Investors on Monday stood athwart the Federal Reserve’s plans to hike rates this week, yelling “Stop!”
The Dow Jones Industrial Average fell more than 500 points. All 30 stocks in the Dow fell.
The Russell 2000 index, which tracks the stocks of smaller U.S. companies, fell 2.3 percent. That puts it into “bear market” territory, defined as a drop of 20 percent or more from the recent higher.
The S&P 500 declined 2.1 percent to its lowest level of the year. Each of the 11 sectors of the S&P declined. The Nasdaq Composite fell 2.3 percent, putting it into negative territory for the year.

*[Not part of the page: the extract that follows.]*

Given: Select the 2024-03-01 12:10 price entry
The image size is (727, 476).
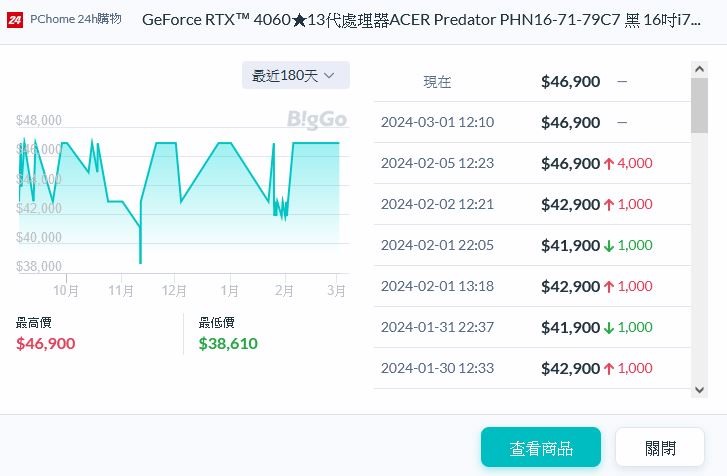Looking at the screenshot, I should (x=532, y=122).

The Fed will wrap-up its December policy meeting Wednesday. It is widely expected that the central bank will announce a quarter rise in its short-term interest rate target. But investors will likely focus on the Fed’s outlook for next year. Many think the Fed’s policymakers will take notice of recent signs that the economy may be slowing and signal that they no longer expect to raise rates as rapidly as previously thought.
That kind of “dove hike” is not a certainty, however. And it is not clear whether the Fed will back down far enough from its forecast of three hikes next year to calm investors worries.
Although the U.S. economy is still expanding, there is evidence that growth is declining around the globe. And recent surveys of top executives have suggested that business leaders are convinced the ec0nomy will slow and even fall into a recession sometime over the next two years. There is a possibility that this downward spiral of executive confidence could become a self-fulfilling prophecy is businesses cut back on hiring and investing in anticipation of an economic slump.